Intro to Snowpark Connect for Apache Spark
Overview
Through this guide, you will learn how to get started with Snowpark Connect for Apache Spark™. Snowpark Connect allows you to run the PySpark DataFrame API on Snowflake infrastructure.
What You’ll Learn
In this guide, you will learn:
- How Snowpark Connect executes PySpark on Snowflake infrastructure
- How to build production pipelines with Snowpark Connect
- Data ingestion patterns (tables, stages, cloud storage)
- Transformations, joins, and aggregations
- Writing data with partitioning and compression
- Integrating with telemetry and best practices
What is Snowpark?
Snowpark is the set of libraries and code execution environments that run Python and other programming languages next to your data in Snowflake. Snowpark can be used to build data pipelines, ML models, apps, and other data processing tasks.
What is Snowpark Connect for Apache Spark™?
With Snowpark Connect for Apache Spark, you can connect your existing Spark workloads directly to Snowflake and run them on the Snowflake compute engine. Snowpark Connect for Spark supports using the Spark DataFrame API on Snowflake. All workloads run on Snowflake warehouse. As a result, you can run your PySpark dataframe code with all the benefits of the Snowflake engine.

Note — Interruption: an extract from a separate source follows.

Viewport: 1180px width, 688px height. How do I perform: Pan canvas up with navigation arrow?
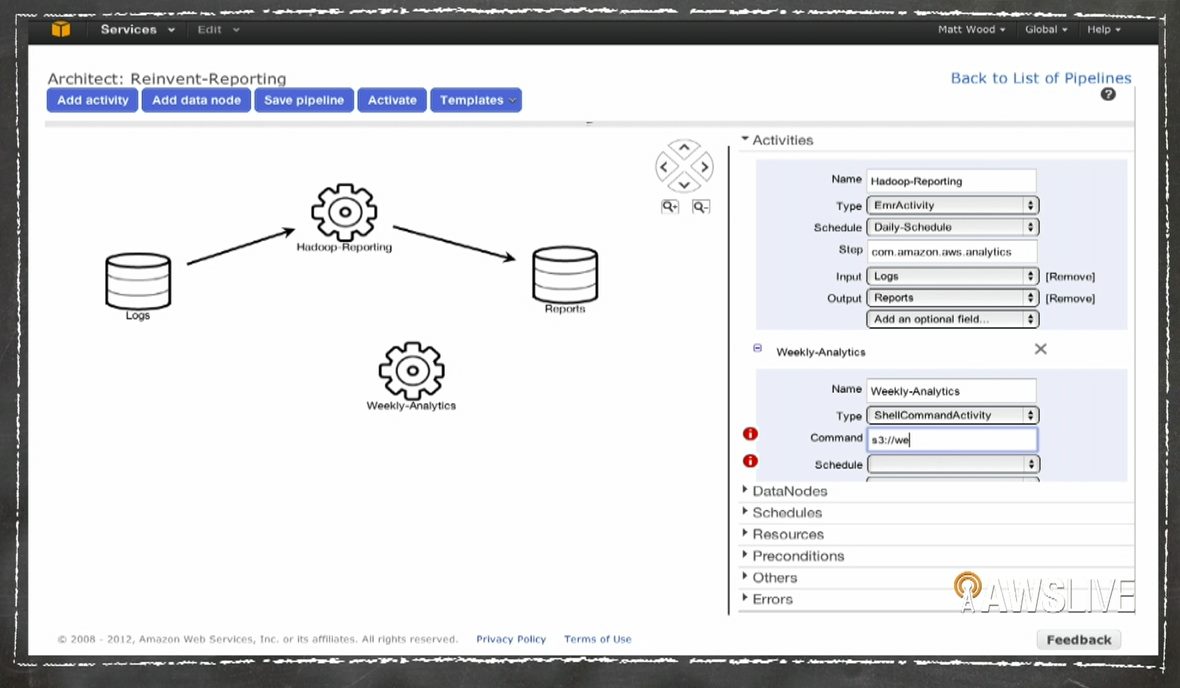pos(684,148)
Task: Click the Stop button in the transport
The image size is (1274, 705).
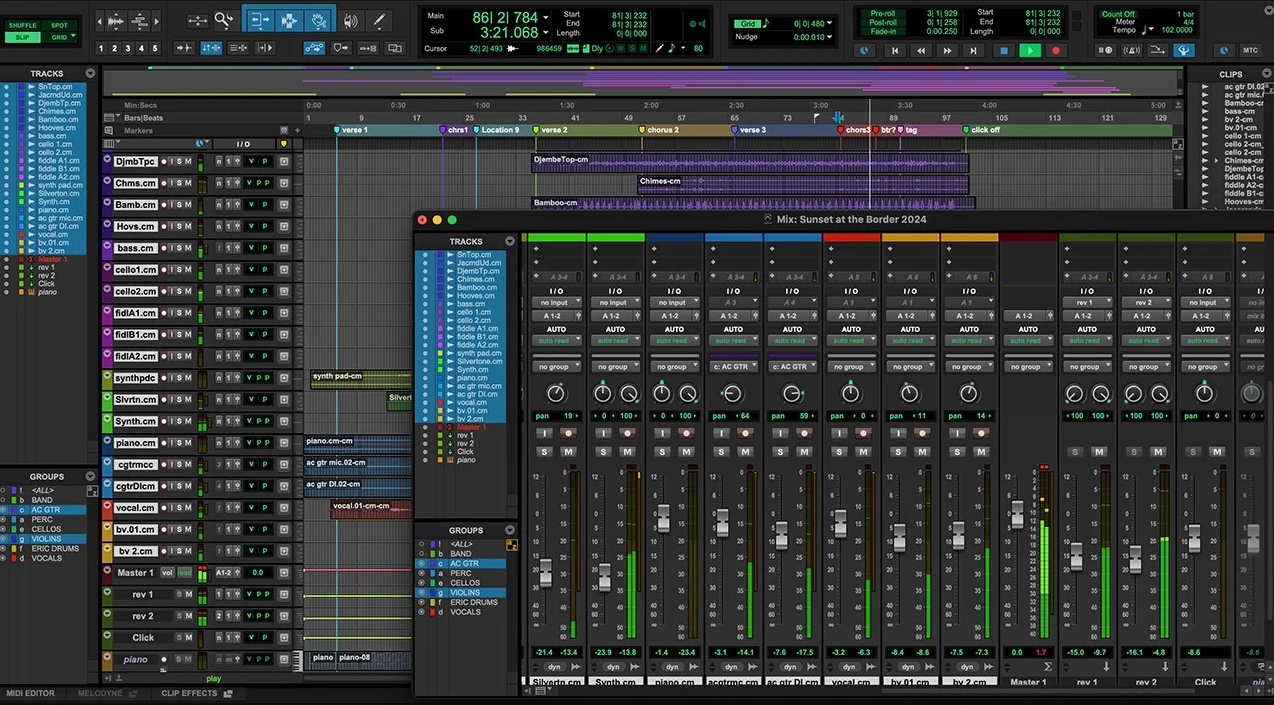Action: tap(1003, 50)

In Apache Spark™ version 3.4, the Apache Spark community introduced Spark Connect. Its decoupled client-server architecture separates the user’s code from the Spark cluster where the work is done. This new architecture makes it possible for Snowflake to power Spark jobs.

Snowpark Connect - Key Concepts
Execution Model:
- Your DataFrame operations are translated to Snowflake SQL
- Computation happens in Snowflake warehouses
- Results stream back via Apache Arrow format
- No Spark cluster, driver, or executors
Query Pushdown:
- ✅ Fully Optimized: DataFrame operations, SQL functions, aggregations push down to Snowflake
- ⚠️ Performance Impact: Python UDFs run client-side (fetch data → process → send back)

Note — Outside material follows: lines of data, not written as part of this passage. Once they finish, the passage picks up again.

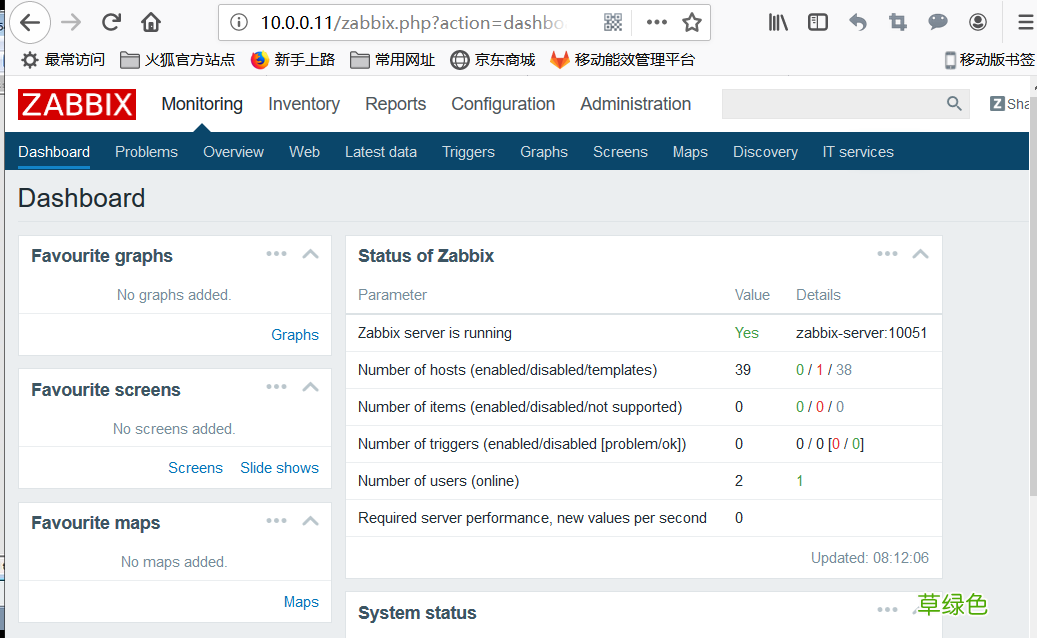Open the Favourite graphs widget action menu
The height and width of the screenshot is (638, 1037).
[276, 254]
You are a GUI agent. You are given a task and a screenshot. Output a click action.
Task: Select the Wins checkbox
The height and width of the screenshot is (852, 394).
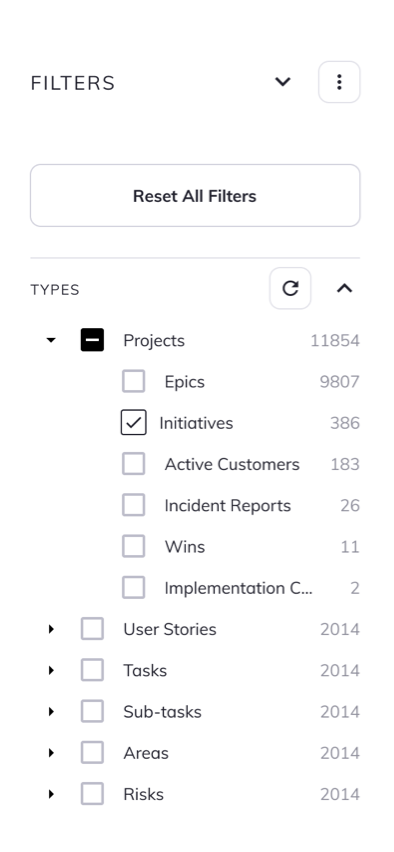134,547
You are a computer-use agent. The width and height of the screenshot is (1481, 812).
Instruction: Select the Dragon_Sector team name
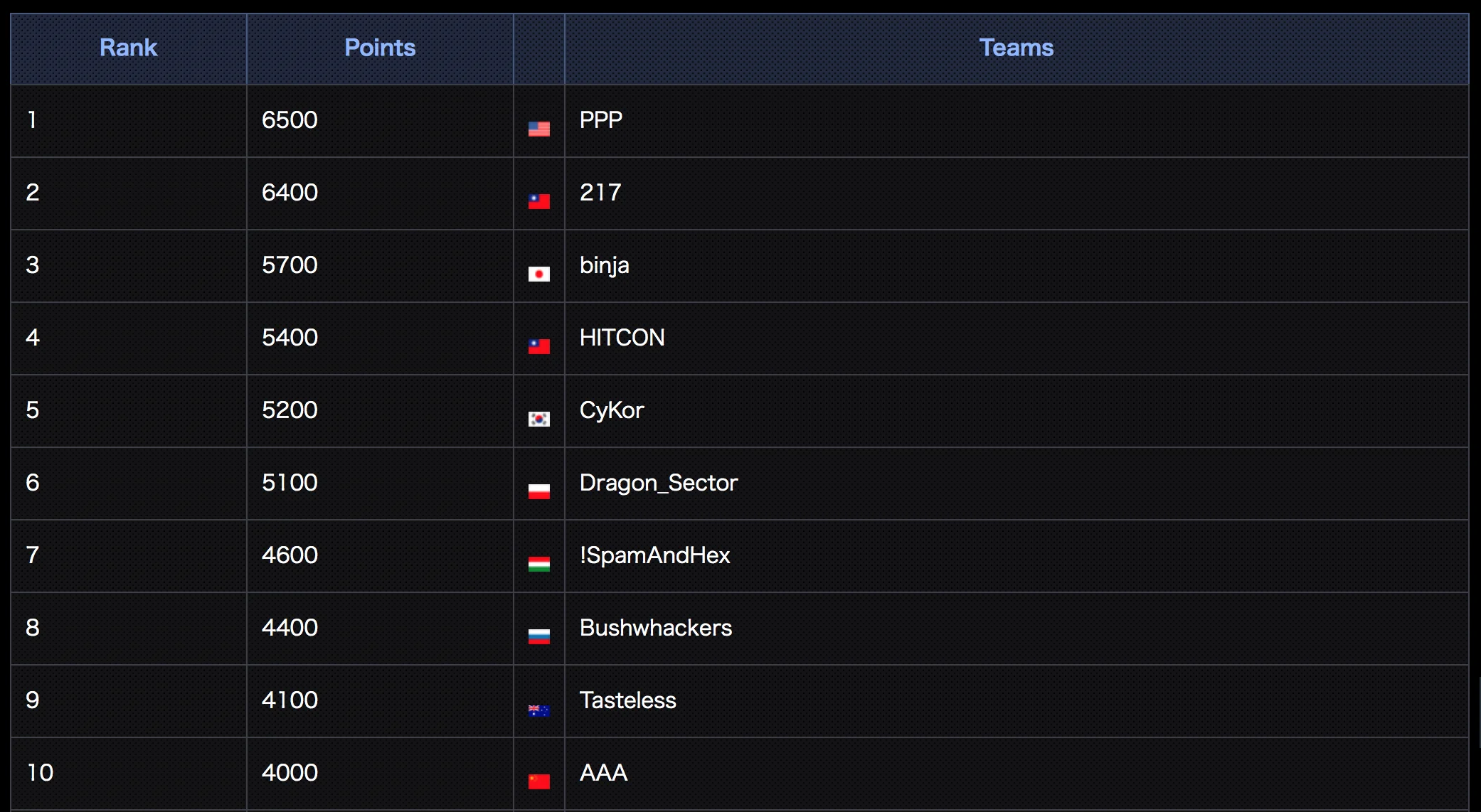[x=659, y=483]
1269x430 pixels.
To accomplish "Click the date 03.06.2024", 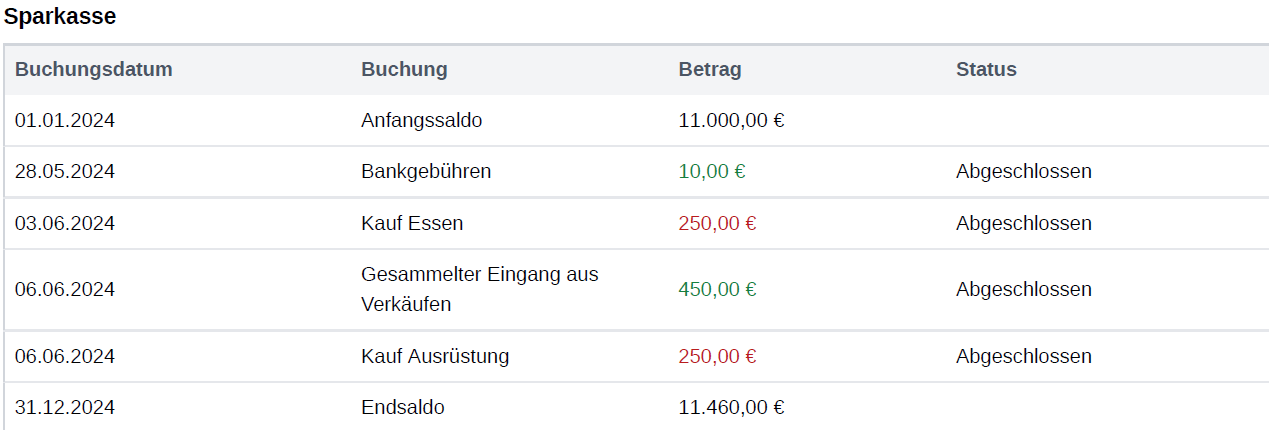I will [65, 224].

- 💡 Better Alternative: Use built-in SQL functions instead of UDFs
CLI: Snowpark Submit
- Run Spark workloads as batch jobs using Snowpark Submit CLI
- To install:
pip install snowpark-submit - To submit a job, run:
snowpark-submit \ --snowflake-workload-name MY_JOB \ --snowflake-connection-name MY_CONNECTION \ --compute-pool MY_COMPUTE_POOL \ app.py
What You'll Build
In this guide, you will build an end to end demo pipeline for Tasty Bytes Menu Analytics
we will cover key aspects of using Snowpark Connect through a production-ready pipeline that analyzes menu profitability for Tasty Bytes, a fictitious global food truck network.
Pipeline Structure
- Setup & Configuration
- Telemetry Initialization
- Data Ingestion
- Data Validation
- Transformations (profit analysis)
- Data Quality Checks
- Write Output
- Cleanup & Summary
Prerequisites
- A Snowflake account. If you do not have a Snowflake account, you can register for a free trial account.
Run PySpark Code
During this step you will learn how to run PySpark code on Snowflake to:
- Connect to the Snowpark Connect server
- Ingest Data & understand data ingestion patterns (tables, stages, cloud storage)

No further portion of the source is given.